If I could imagine what life may have looked like, had I not taken this particular journey, I would ask—why did I choose this life? Some people believe that our souls choose this particular body in this particular time and place before we become a fetus, before we are born into this world. Given a true choice, wouldn’t I naturally opt for a thinner body with medium size breasts and straight teeth?

Erin Pavlina makes these assertions:

When you are in the ether you remember that you are a part of consciousness and that you are being sent out into the world to experience, learn, and grow.  You know that physical life is temporary, and that the pain and adversity you face as a physical being is but a moment in your existence.  Why do people choose to enter a life that is filled with pain and torment?  Because from the perspective of the ether, any pain or adversity is but a blip of discomfort in the grand scheme of things.  It’s like asking if you are willing to suffer a paper cut in order to gain vast wisdom and knowledge and tremendous personal growth.

In my mind, I imagine it like a rope swing. I think about the journey that my roller coaster self-esteem-driven body has taken me on, and I see myself considering the options of taking another bite—would I let out a barbaric yawp into the ether and fly into the wild earth? Or would I stay safe—take another bite and let myself sink further into my comfort zone?

If I’d let go of the rope and created a life for myself, full of lean, athletic bodies, popularity contests, and a virginity that withered well before my twenties, who would I be?

Would I have been that vulnerable woman who said yes to the unknown? Would I have met a man in college and stayed in the Midwest? Would I be a mother? Would I tuck my children into their beds at night, kissing their soft cheeks, brushing hair from sweaty foreheads, shushing their protests, then closing the door silently behind me in sweet relief of another day without tragedy?

Would my husband and I become so used to our mundane life that we approach our fifties without a hint of sexual desire? Or would one of us be struck with a yearning so great that we must express or explode—and because the other is our best friend, we must confess—that the tumble-dry cycle of our sex life simply isn’t enough?

==*==

◆ Work instruction A ◆
In the essay about choosing this life, what image does the writer use to picture the choice?
◆ Work instruction B ◆
Carry on the essay about choosing this life from where it ends.

[Saved entries]
==*==

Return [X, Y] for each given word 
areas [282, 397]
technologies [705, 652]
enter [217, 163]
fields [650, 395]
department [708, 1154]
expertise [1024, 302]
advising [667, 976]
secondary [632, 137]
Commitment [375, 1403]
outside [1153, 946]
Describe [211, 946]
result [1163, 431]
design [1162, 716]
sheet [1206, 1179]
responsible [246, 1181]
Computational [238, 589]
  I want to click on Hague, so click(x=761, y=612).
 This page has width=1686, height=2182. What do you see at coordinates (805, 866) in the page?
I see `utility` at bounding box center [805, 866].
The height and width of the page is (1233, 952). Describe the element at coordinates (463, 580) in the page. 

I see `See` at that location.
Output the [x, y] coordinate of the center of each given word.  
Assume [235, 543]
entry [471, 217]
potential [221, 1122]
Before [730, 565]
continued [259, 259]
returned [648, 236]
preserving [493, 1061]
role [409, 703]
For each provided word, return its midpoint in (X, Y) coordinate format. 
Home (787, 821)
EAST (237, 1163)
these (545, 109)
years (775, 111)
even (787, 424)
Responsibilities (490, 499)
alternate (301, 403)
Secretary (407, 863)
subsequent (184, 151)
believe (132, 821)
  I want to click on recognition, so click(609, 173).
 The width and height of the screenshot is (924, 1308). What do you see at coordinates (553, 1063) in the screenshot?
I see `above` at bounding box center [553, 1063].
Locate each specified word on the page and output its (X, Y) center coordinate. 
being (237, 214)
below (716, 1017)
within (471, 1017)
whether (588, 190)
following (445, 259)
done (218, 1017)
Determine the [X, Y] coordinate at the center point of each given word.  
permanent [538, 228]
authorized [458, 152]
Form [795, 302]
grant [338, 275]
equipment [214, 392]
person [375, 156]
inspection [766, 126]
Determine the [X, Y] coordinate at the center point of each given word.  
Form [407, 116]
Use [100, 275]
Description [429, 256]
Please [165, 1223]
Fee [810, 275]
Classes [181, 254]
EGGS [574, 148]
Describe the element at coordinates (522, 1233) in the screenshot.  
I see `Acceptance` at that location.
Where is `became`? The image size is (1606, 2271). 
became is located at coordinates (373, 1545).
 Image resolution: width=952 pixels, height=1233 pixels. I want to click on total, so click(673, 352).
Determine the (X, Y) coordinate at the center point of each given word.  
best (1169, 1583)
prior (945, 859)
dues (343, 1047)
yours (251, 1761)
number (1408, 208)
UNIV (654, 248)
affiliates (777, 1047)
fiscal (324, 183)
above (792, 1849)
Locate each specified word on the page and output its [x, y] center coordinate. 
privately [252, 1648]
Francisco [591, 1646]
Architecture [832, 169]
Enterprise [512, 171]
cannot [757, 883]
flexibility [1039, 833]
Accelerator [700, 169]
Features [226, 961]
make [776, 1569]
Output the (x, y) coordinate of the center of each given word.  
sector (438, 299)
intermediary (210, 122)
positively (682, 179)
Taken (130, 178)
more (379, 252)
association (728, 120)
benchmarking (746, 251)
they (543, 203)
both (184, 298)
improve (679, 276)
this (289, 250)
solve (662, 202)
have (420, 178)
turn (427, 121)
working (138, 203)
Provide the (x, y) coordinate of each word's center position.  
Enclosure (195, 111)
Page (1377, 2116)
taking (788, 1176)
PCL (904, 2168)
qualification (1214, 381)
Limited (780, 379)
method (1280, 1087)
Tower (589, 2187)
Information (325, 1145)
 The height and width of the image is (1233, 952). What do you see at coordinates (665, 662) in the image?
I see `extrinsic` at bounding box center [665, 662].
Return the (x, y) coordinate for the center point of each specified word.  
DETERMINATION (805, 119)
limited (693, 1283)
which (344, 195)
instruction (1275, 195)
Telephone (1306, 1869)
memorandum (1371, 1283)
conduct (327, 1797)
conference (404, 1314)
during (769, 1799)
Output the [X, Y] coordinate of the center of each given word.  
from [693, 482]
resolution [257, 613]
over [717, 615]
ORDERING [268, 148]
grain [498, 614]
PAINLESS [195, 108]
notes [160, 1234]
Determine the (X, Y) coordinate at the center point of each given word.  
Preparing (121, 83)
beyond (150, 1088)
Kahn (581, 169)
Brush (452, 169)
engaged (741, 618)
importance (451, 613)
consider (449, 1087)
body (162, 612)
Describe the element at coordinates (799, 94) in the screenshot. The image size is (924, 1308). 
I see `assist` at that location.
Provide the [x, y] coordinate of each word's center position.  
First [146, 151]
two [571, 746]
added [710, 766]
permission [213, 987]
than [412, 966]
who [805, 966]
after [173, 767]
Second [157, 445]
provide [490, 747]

==*==

◆ Response A ◆
A rope swing.

◆ Response B ◆
Would we then go to a series of sexual enlightenment workshops, awkward at first because this is all new, and sometimes the worn-in feeling of familiarity is much preferred over the fear of the unknown, to find later that we have both fallen in love with our instructor (And who wouldn’t? They are all at once sensual, kinky, loving, torturous, and safe.), who then somehow convinces us that this is completely normal and is actually a reflection of our renewed lust for each other?

Would we then leap back into our home life with gusto and a plethora of spontaneous sex—in closets when the children are in twilight sleep, on the balcony where our neighbors just might see, or with a voracious interest in play toys of all kinds?

Would I, as I am inclined to do, reflect earnestly in my journal, each paragraph a rabbit hole for the next great big blank page?

Oh white space, you are inviting. You tease with your crisp cleanness and your ample availability. You offer your lush white bosom as a landing pad for a sprinkle of thoughts, then a deluge, then a monsoon of words and creativity. I am wet with your weather. Consume me, let me soil your innocence with my wisdom as well as my curiosity, for it is that which completes the circle in the end.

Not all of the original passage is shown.